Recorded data
↓
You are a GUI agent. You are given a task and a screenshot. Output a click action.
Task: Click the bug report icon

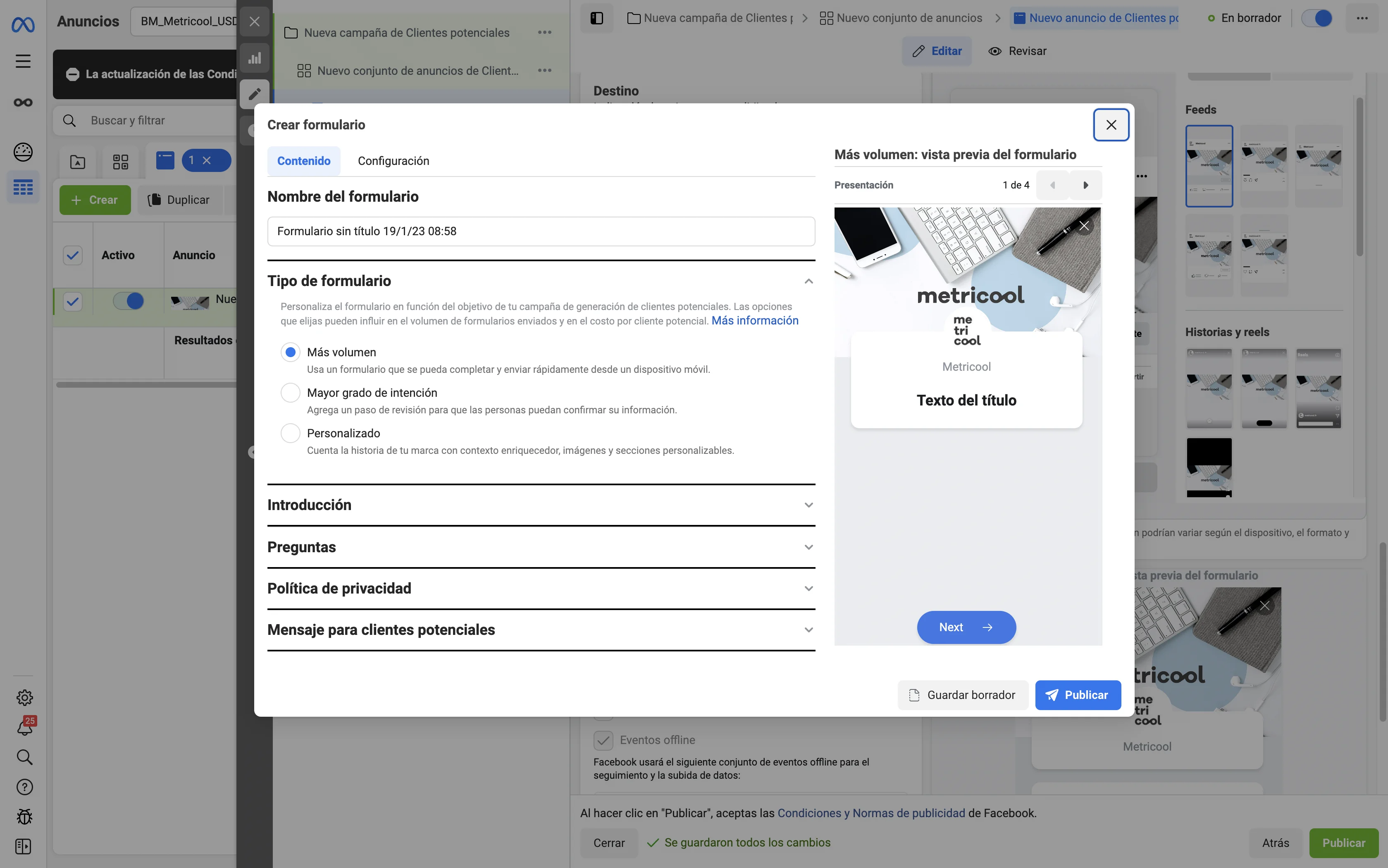point(25,816)
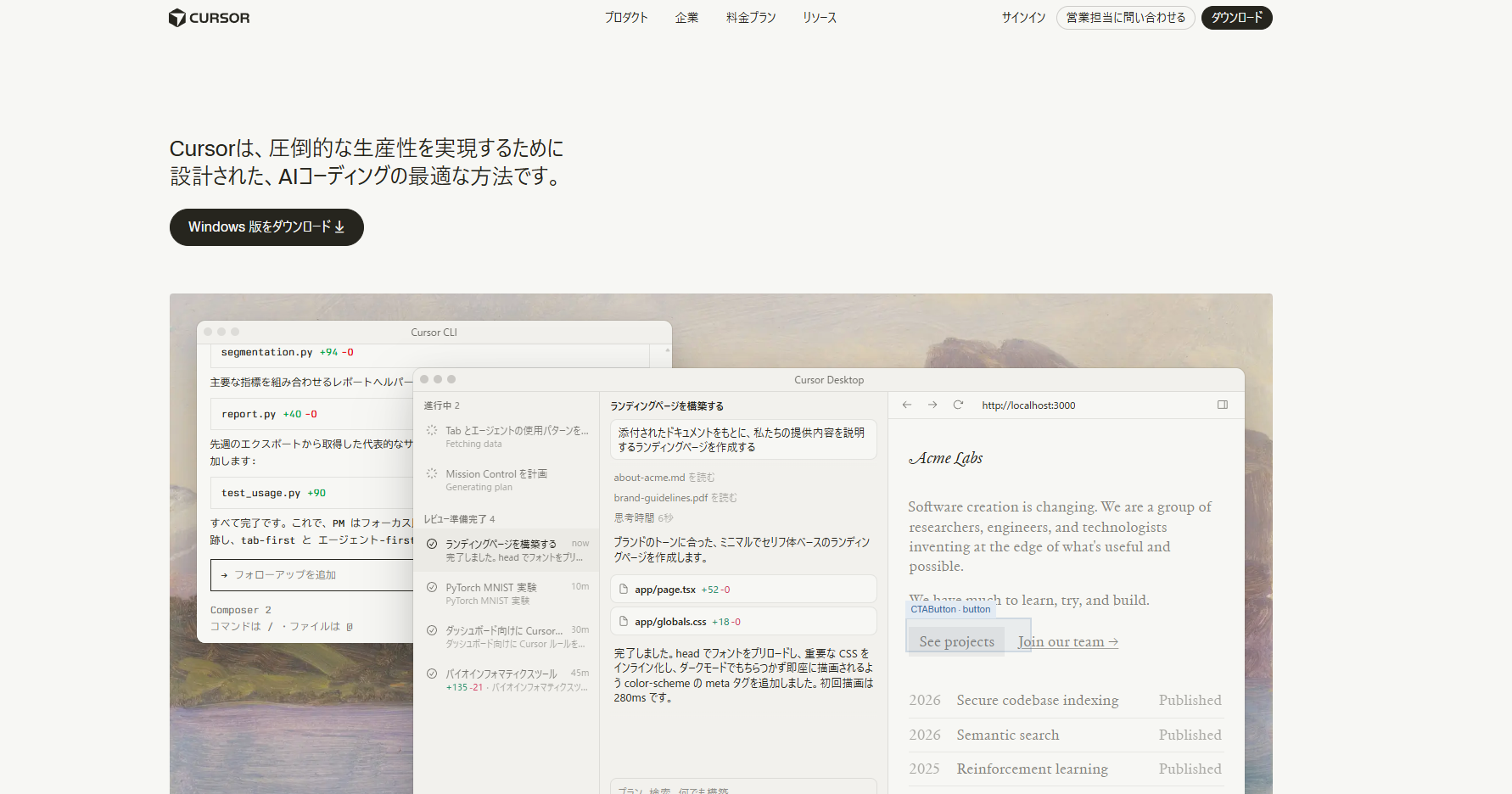Click the Cursor logo in the header

pos(209,18)
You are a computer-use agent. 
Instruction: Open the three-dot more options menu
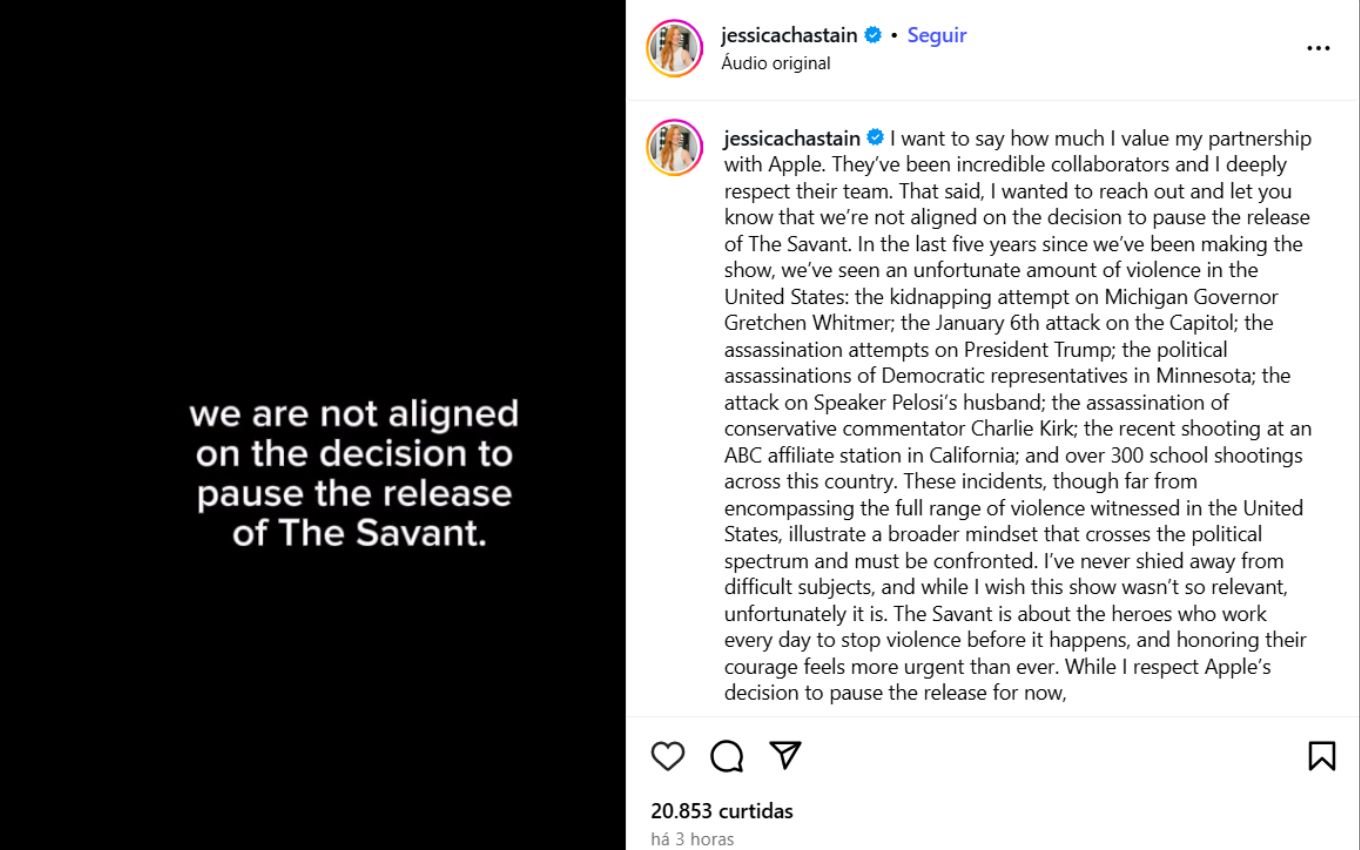[1318, 48]
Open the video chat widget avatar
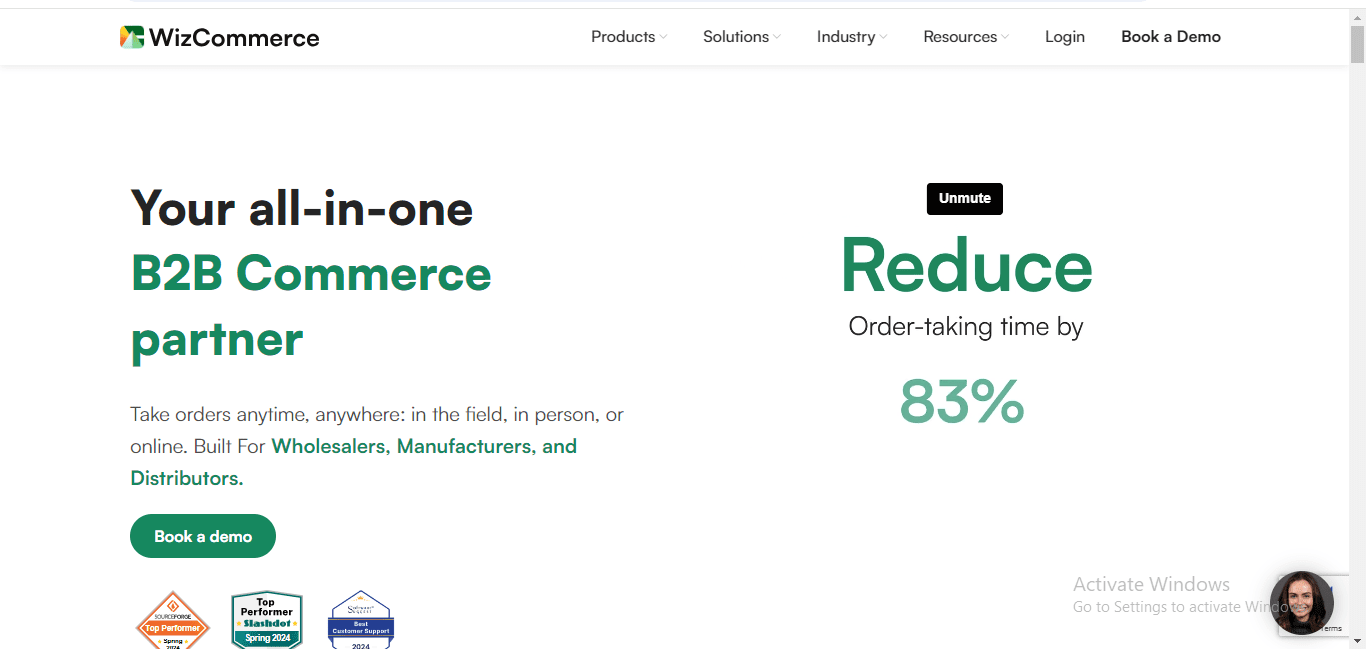Image resolution: width=1366 pixels, height=649 pixels. (1302, 603)
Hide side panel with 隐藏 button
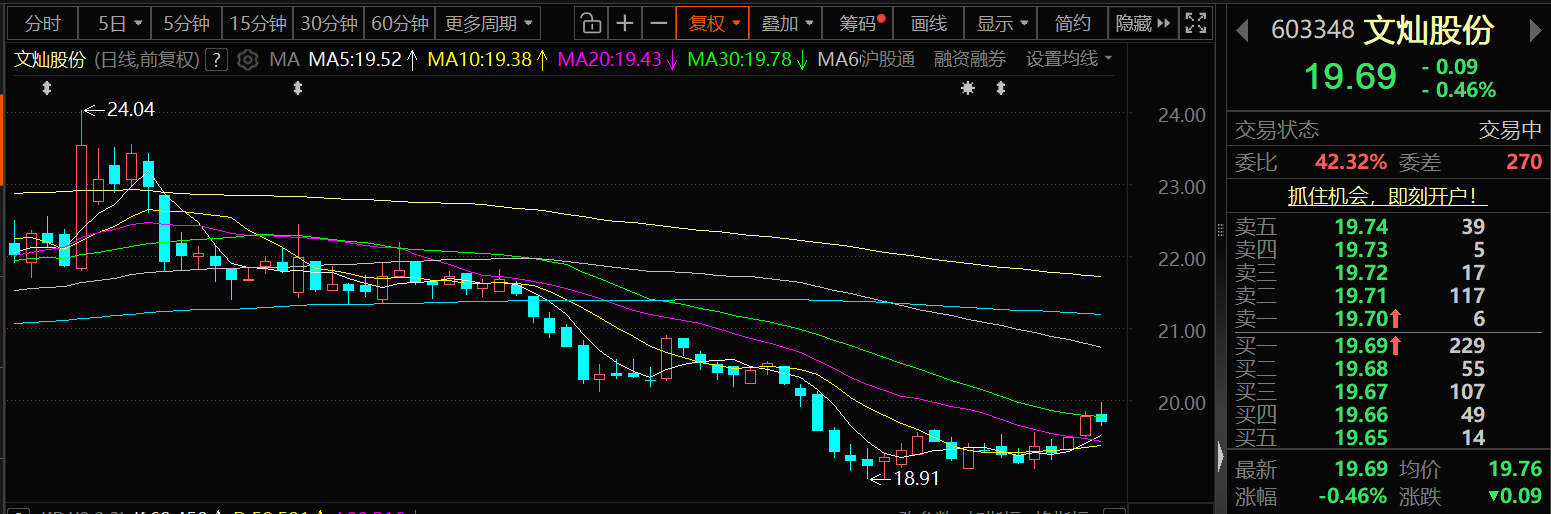Viewport: 1551px width, 514px height. coord(1140,23)
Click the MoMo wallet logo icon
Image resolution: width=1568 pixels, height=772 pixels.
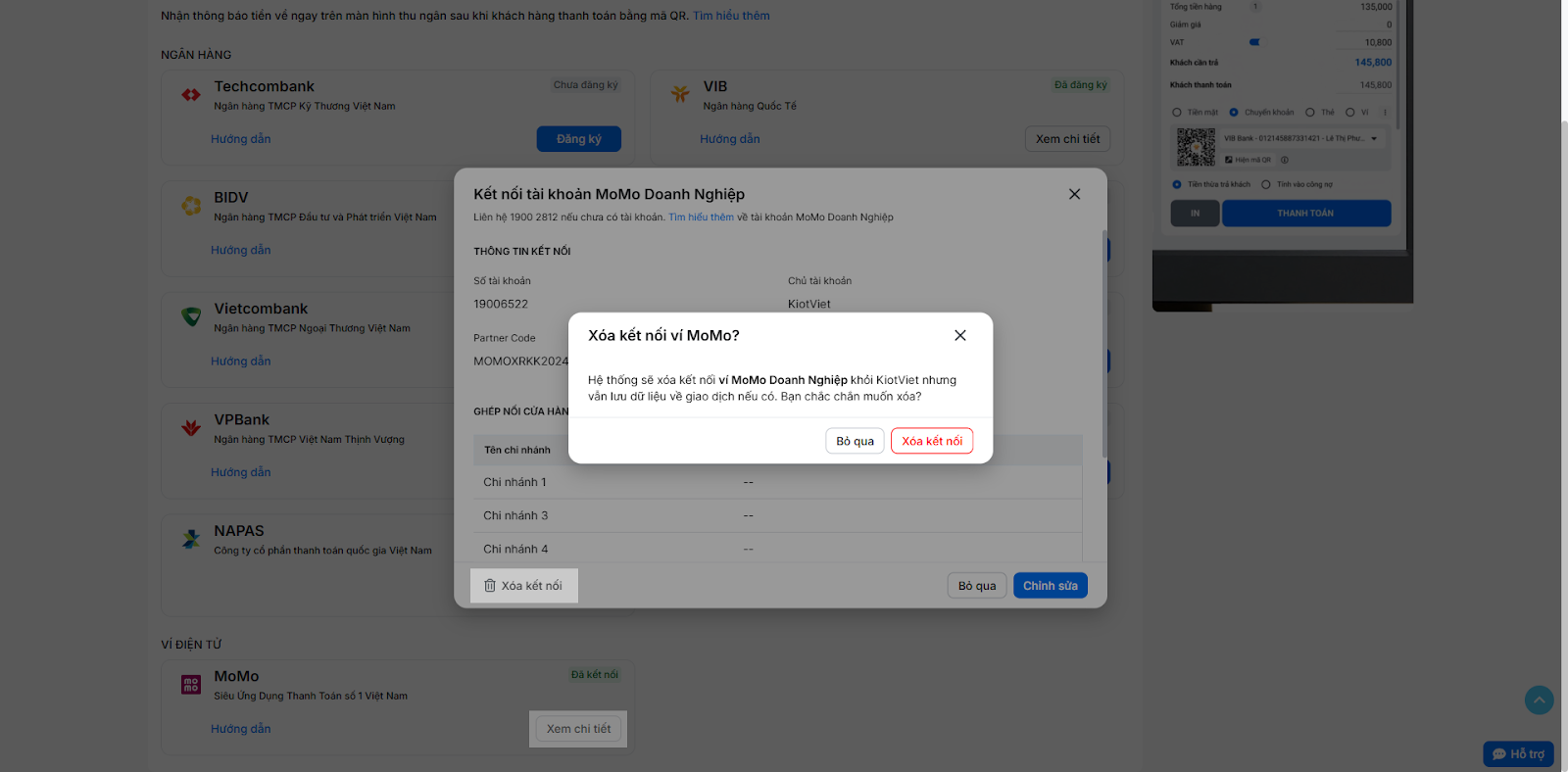(191, 685)
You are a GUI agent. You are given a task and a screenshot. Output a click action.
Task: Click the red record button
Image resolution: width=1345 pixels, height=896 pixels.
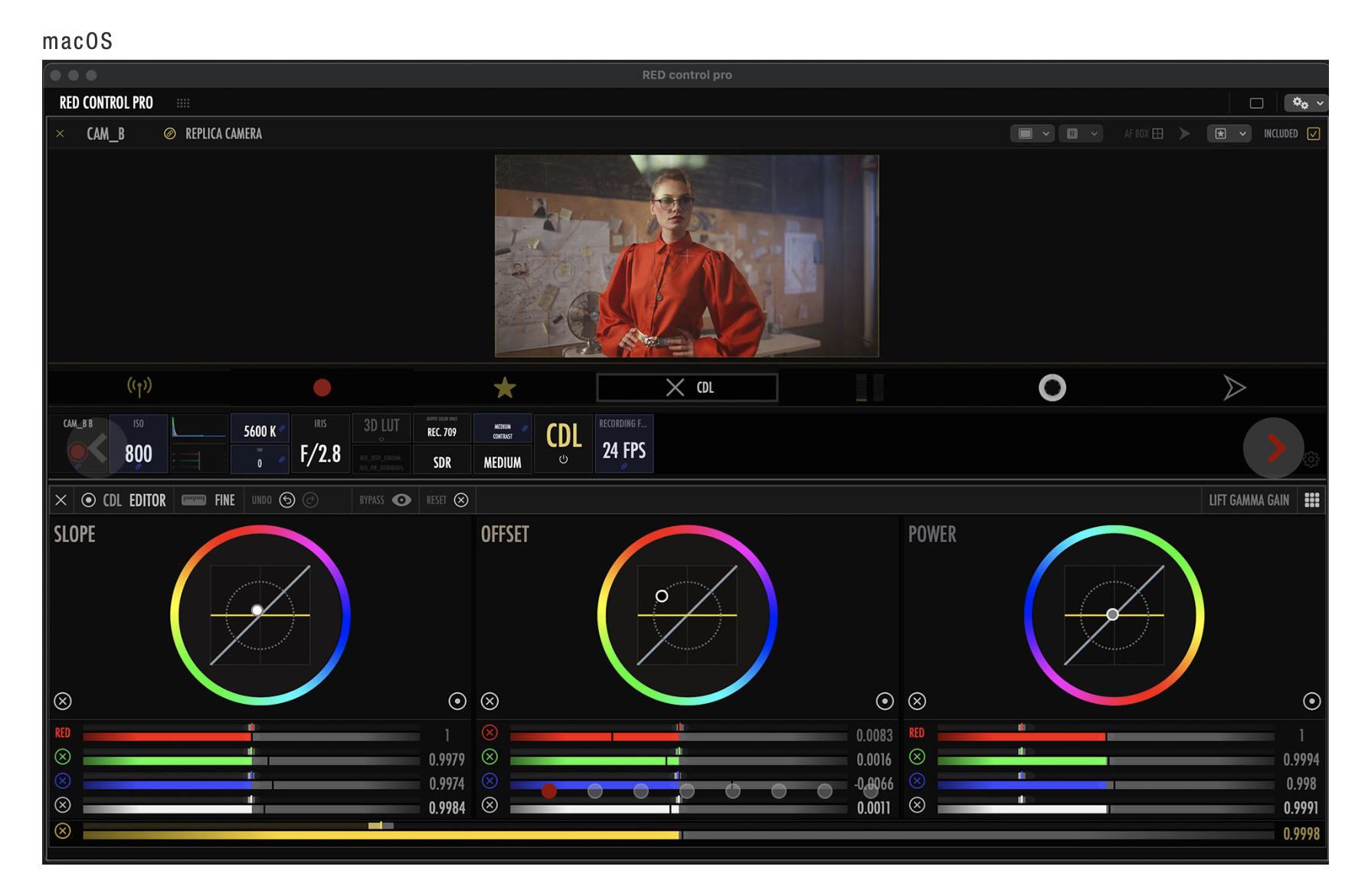[322, 388]
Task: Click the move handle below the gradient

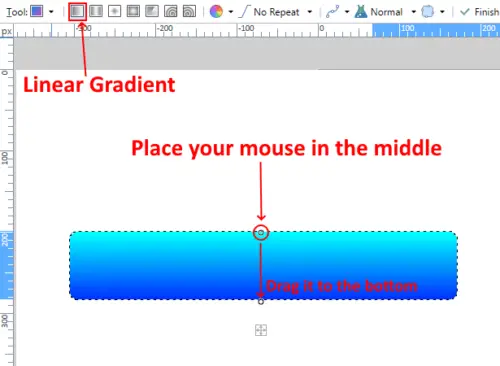Action: 261,330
↑
# PROBLEM DETAILS
Only the text of the entries above, transcribed exactly, should be given; leave out pictures.

# EXERCISE SOLUTION
You are a GUI agent. You are given a task and a screenshot. Output a click action.
Task: Click the bug report icon

point(25,816)
Click the Cursor logo in the header

pos(209,18)
You are a computer-use agent. 
Instruction: Open the three-dot more options menu
[1318, 48]
Open the video chat widget avatar
Image resolution: width=1366 pixels, height=649 pixels. (1302, 603)
Hide side panel with 隐藏 button
Viewport: 1551px width, 514px height. coord(1140,23)
Click the MoMo wallet logo icon
Image resolution: width=1568 pixels, height=772 pixels.
(191, 685)
You are a GUI agent. You are given a task and a screenshot. Output a click action.
Task: Click the red record button
Image resolution: width=1345 pixels, height=896 pixels.
[322, 388]
Task: Click the move handle below the gradient

Action: 261,330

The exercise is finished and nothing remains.